Pediatric Metopic Synostosis
What is Pediatric Metopic Synostosis?
Metopic craniosynostosis (also referred to as trigonocephaly or metopic suture craniosynostosis) is more common than previously recognized. Approximately 20-25 percent of craniosynostosis cases involve the metopic suture. The head shape that results from the closure of this suture is called trigonocephaly, because of the triangular shape of the skull with an abnormally pointed, narrow forehead and wide, flat back of the skull.
The severity of head shape and appearance changes in metopic craniosynostosis ranges from thickening of the suture, causing a ridge in an otherwise normal skull, to the most severe, with a severely pointed forehead. The most severe have:
- A narrow forehead with a noticeable ridge in the midline
- Eyes that are too close to each other, with eyelid folds that cover the inside corners of the eyes (epicanthal folds)
How is Pediatric Metopic Synostosis treated?
There has been increased interest in using extended strip craniectomy with post-operative helmeting in patients with metopic synostosis. We feel that this approach may undercorrect the abnormal contour of the eye sockets and forehead when compared to the degree of improvement seen in open cranial vault procedures.
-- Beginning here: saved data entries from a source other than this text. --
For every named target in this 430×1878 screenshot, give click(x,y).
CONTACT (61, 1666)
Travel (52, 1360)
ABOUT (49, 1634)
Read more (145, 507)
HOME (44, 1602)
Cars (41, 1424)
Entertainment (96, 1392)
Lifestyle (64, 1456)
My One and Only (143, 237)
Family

In general, we use a fronto-orbital advancement tailored to a patient’s deformity.
This approach allows widening and reshaping of the forehead and moving the upper part of the eye sockets and temple areas to correct the “pinched” appearance to the forehead.. Bone from the back of the skull is fixed into position to widen the forehead using absorbable plates to allow for this reshaping. Surgery overcorrects the width of the forehead so the patient will “grow into” his or her forehead. Again, the goal is to achieve a normal dimension to the forehead when the patient is fully grown.